When something looks simple, clean, and effortless on screen, it usually means that a beast of work went on behind the scenes. Coca-Cola’s ‘For Everyone’ film is a perfect example of that hypothesis; a minimalist and seamless spot belies the intense creative accomplishments on set.

Keith Cartwright, creative lead and CCO at LA-based creative agency Cartwright, says the idea grew out of conversations with Coca-Cola’s CMO about how to reimagine one of the brand’s ‘Hall of Fame’ pieces.

The 1971 ‘Hilltop’ ad, ‘Coca-Cola for Everyone’ (featured above), with its message of shared humanity, has become a permanent reference point in the brand’s history. “So I said, ‘How do we modernise this without taking away from the core and its simplicity?’” Keith explains.

The solution was to build a mosaic of small stories – over 100 vignettes were drafted, each of them representing “either a mindset or a lifestyle. All based on humanity,” says Keith. The intention was to hold a mirror up to people, rather than the brand itself. “Instead of you seeing us, we have to demonstrate that we see you as an audience, as a consumer, and as a society.”

The campaign carried with it the same universal promise as the original but told through today’s lens.

The speed of production meant every decision counted; from brief to broadcast, the film was completed in roughly nine weeks. Urgency carried them through conception, shooting, and the editing process, which Keith describes as both painstaking and emotional, but very worth it.

Drinks photographer and director Martin Wonnacott of cake-factory known for his precision and product expertise, was brought in to shoot the spot. “We went to his studio for a few days, and we had every shape, size, and dimension of Coke bottles and cans. We built it. It was a lot of fun – very hard, but a lot of fun,” says Keith.

For Martin, “The fun aspect was to be able to shoot from a script essentially as if the products were people. Each vignette had a character to imagine, so I used that in how we approached the setups. Some lent themselves to be static, locked shots, while others felt more natural with a subtle move,” he tells me. But above all else, he “wanted the viewer to really feel each shot.”

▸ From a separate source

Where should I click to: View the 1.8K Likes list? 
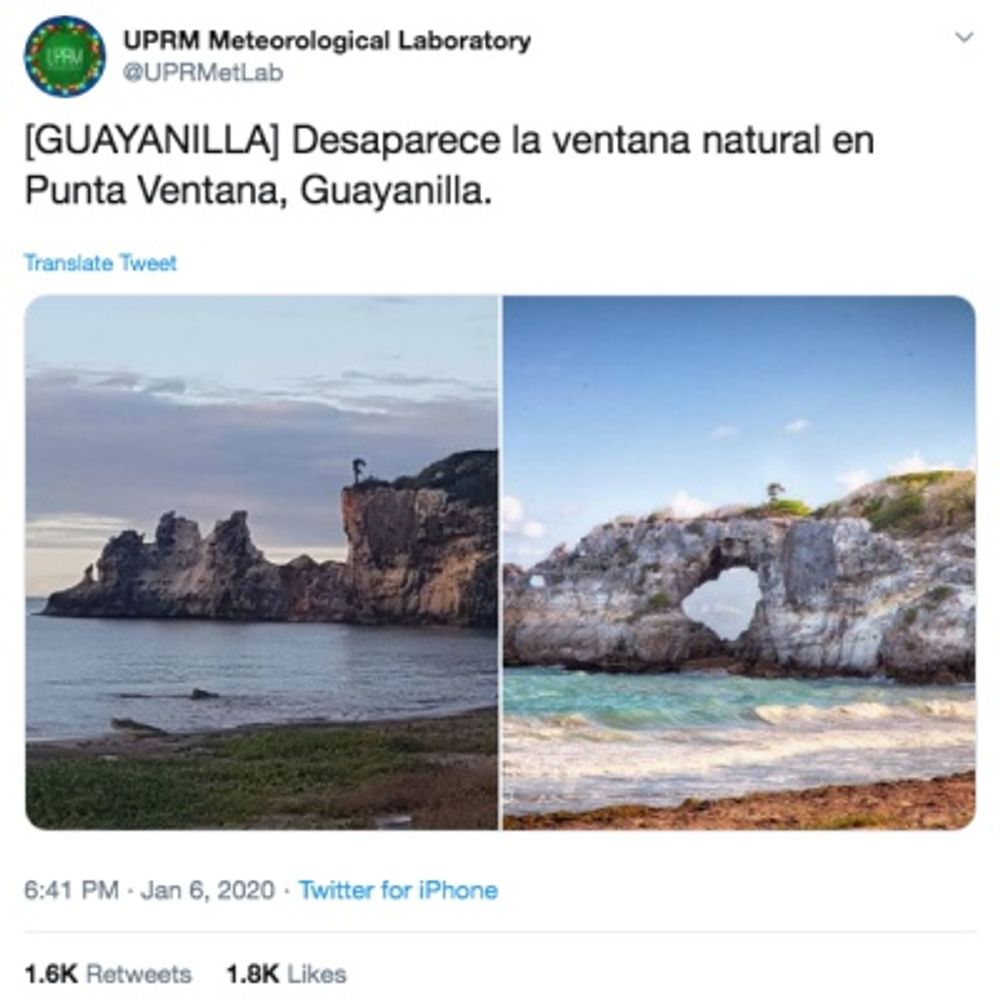click(x=287, y=975)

That meant stripping the execution right back to its essentials. “The simplicity of the visual tied with the emotion we wanted to convey without being overly fussy. Simplicity executed perfectly was key,” he explains. Impressively, everything was done practically in camera, without aftereffects. The most demanding sequence was a group shot at the end, with 14 products fizzing and dripping as the camera wound through in a single take.

Keith stresses that none of this would have been possible without the foundation of trust between the agency and the client. “They have to trust us, and we have to trust them.” And that they did. That same trust extended to adapting the hero films for different markets. Two English and two Spanish versions were produced, with local creative partners rewriting lines to align with cultures, “We had to rely on them to give us the same nuance that we applied to the English version…Both have to make sense to the country, or it doesn’t work,” says Keith.

Martin tells me the collaboration was seamless: “We had a really good flow of ideas and suggestions each step of the way.” And the final film is resonating far beyond its modest setups. Within its first four weeks, it had racked up over 27 million YouTube views. At the time of writing, that view count sits at 35 million. “That’s the power of Coca-Cola,” says Martin.

Keith agrees that what matters most is the sense of humanity at the campaign's core. “A brand is a promise, so what promise are we making when we create a film like this? That promise has to be consistent with other promises they have made over the course of so many years.

“Every once in a while, the best clients I have ever worked with have the instinct to say, ‘Let’s try something’.”

And sometimes, as with ‘For Everyone’, we get to see it pay off.